With global corporate investments hitting the $14tn mark each year, there’s certainly plenty of space for a more sensitive approach to where funds end up. But perhaps most striking of all is just how important CFOs like Carrasco are to prodding things along. Indeed, if openness is a vital part of the Spaniard’s job from HR to IT, nowhere is this attitude more needed than the knotted question of sustainability. That’s clear, for instance, around financial reporting. By liaising with other CFOs in the UN network, Carrasco is ensuring that the language used to describe ESG at FCC Construcción can easily be compared to a single cross-industry standard. That, she explains, makes it easier for “investors or journalists” to understand if a company really is promoting environmental causes – or just fiddling the statistics for the sake of their reputation.
That’s shadowed, Carrasco continues, by her legislative work. In law since last year, new EU legislation obliges companies to disclose the scale of their sustainability work, along the way helping environmentally-minded investors decide where to put their money. With that in mind, Carrasco decided to adapt her trusty SAP platform, adding a feature whereby stakeholders must state exactly what they’re doing to help the planet. More to the point, examine FCC Construcción’s website and this innovation already seems to be bearing fruit. For one thing, the company successfully cut its water and CO2 emissions through 2022. For another, it drastically increased the amount of soil and debris it recycled in projects globally. That’s echoed by work at specific sites. While building the tram system in the Spanish city of Zaragoza, for example, FCC engineers were careful to crush the leftover concrete in such a way that meant it could be used to fill embankments – and even go towards building the tram platforms themselves.
Keep on building
These upheavals are doubtless boosting Carrasco’s profile in FCC’s C-suite. “Of course, [CFOs] have an important role in any company,” she says. “And I think it’s because we are the owners of the information – and information is power.” All the same, in her self-deprecating way, the executive is reluctant to imply that her more wide-ranging role has really changed. As she laughingly puts it, the CEO is still the final “decision-maker” at the top of FCC’s corporate mountain, while Carrasco herself still demands information from managers just as she did 20 years ago. “‘Again, María is asking for something!’” is her teasing impression of worn-out FCC colleagues, adding that if sustainability statistics are a new demand from the finance team, they’re not fundamentally different from older requests around suppliers or costs.

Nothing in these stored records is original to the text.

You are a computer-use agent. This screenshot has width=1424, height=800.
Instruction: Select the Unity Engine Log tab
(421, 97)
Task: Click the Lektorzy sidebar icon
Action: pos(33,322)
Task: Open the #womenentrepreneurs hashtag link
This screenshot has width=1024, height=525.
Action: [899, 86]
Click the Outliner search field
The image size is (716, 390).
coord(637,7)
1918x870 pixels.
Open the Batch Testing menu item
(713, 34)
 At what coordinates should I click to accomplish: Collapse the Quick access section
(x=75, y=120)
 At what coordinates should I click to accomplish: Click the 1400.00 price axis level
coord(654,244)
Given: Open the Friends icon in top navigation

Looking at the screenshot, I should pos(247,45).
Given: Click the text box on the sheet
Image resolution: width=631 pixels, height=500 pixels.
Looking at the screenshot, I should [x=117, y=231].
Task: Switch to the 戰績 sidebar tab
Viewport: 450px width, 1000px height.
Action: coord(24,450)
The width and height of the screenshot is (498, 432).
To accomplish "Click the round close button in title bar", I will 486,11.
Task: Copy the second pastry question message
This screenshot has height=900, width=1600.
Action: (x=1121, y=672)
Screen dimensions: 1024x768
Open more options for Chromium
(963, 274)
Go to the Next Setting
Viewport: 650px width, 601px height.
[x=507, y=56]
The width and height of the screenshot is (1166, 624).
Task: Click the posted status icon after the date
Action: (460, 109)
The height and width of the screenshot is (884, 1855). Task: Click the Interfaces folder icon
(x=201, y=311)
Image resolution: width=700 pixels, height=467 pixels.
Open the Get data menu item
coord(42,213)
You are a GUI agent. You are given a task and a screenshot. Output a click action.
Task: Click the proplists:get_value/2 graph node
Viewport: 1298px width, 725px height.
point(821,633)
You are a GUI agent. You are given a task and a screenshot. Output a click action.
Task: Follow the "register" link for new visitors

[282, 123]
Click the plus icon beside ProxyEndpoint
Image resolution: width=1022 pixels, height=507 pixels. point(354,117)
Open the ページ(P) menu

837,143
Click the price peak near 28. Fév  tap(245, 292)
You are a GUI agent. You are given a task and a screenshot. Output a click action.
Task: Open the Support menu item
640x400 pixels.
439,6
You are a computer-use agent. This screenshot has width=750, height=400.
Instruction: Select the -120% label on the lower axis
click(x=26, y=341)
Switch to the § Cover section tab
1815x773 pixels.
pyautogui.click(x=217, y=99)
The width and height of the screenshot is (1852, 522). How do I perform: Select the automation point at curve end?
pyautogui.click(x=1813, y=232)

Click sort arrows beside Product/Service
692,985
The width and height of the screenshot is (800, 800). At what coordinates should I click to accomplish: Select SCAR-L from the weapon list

You could say something similar of Carrasco’s time outside the office. Departmental scourge she may be, but this mother of two has managed to maintain remarkable consistency in her home life, noting that she tries to take her daughters to school every day. It’s the same story once the week is done. “I get home late and maybe don’t spend so much time with them,” Carrasco explains. “But from Friday to Monday, I spend the weekend with them.” Apart from re-energising her professionally, these attitudes surely offer Carrasco a sense of perspective. Asked how the finance function might change in another 20 years, four decades on from her arrival at FCC, she smiles. “I hope to be retired.” Given how much the CFO has achieved in her career so far, part of you hopes it’s just another joke.